→ **Excerpt provided**
■ ■ ■ ■

The Vision for Alternative Development (VALD), has called on the government to prioritize cancer prevention by implementing an alcohol taxation policy to reduce the deaths as a result of alcohol consumption.
It also urged the government to support awareness creation among the citizenry on the prevention and control of alcohol consumption amidst the COVID-19 pandemic.
Mr Labram Musah, a Director at VALD in a statement to commemorate World Cancer Day which fell on February 4, and copied to the Ghana News Agency said alcohol consumption was a leading risk factor for cancer.
He said the World Health Organisation (WHO) has warned that if the trend of alcohol consumption continued the world would see a 60 per cent increase in cancer cases over the next two decades.
Mr Musah said an estimated 81 per cent in new cases would occur in low-and middle-come countries, including Ghana where survival rates were currently lowest.
He said tobacco with a cancer risk factor of 18 per cent, alcohol was the second leading cause of cancer, infections of three per cent; followed by physical inactivity.
"Alcohol has been the cause of cancer since the 1980s but public awareness and policy action has been very low," he said, adding that alcohol-related cancer causes 650,000 deaths every year," Mr Musah said.
He said the preventive strategies best suited to reduce the alcohol-related cancer burden were alcohol taxation, alcohol availability regulations and alcohol advertising bans.
"Evidence shows that informing people, increasing awareness and highlighting alcohol's cancer risks will lead to alcohol control measures and reduce the cancer burden and mortality.
Mr Musah said in Ghana it was estimated that 76.6 per cent of Ghanaians aged 15 years and above were either lifetime abstainers or have abstained from drinking alcohol in the past 12 months and that; "This means that 23.3 per cent of this population (aged 15 years and above) take alcohol.
He said public awareness on causes of cancer was low as compared to other communicable diseases such as HIV/AIDS while alcoholic advertisements were aired on television, radio and online portals without in-depth education on the results of the consumption.

■ ■ ■ ■

→ **Raw data**
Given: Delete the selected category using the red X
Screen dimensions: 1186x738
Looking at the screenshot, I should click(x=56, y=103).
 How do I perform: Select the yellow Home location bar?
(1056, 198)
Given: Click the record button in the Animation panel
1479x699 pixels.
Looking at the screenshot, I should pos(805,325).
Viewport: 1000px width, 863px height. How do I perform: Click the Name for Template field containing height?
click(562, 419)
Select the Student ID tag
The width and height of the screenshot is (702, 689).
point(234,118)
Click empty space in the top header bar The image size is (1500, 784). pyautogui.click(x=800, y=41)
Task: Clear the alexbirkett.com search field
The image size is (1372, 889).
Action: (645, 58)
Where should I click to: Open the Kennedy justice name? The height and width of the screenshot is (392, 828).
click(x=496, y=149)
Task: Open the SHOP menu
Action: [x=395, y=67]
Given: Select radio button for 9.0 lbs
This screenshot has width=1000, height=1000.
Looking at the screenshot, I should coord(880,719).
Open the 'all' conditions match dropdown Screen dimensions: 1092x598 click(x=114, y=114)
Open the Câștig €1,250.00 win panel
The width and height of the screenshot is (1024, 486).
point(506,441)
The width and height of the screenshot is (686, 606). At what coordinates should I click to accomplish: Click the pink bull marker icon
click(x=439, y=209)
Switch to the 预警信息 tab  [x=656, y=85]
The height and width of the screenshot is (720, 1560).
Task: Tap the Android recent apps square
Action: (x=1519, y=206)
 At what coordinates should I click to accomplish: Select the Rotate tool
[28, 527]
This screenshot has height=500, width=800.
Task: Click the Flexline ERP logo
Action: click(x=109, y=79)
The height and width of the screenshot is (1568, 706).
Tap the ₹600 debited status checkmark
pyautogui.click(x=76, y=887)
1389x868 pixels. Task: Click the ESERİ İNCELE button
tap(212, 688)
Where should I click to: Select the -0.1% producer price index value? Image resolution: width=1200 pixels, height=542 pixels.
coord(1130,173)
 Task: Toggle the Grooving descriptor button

■ ■ ■ ■

→ **Task description**
Copy out the part of the alcohol and cancer text that begins with "Mr Musah said an" and ends with "by physical inactivity.", swapping "tobacco" for "smoking".

→ **Expected answer**
Mr Musah said an estimated 81 per cent in new cases would occur in low-and middle-come countries, including Ghana where survival rates were currently lowest.
He said smoking with a cancer risk factor of 18 per cent, alcohol was the second leading cause of cancer, infections of three per cent; followed by physical inactivity.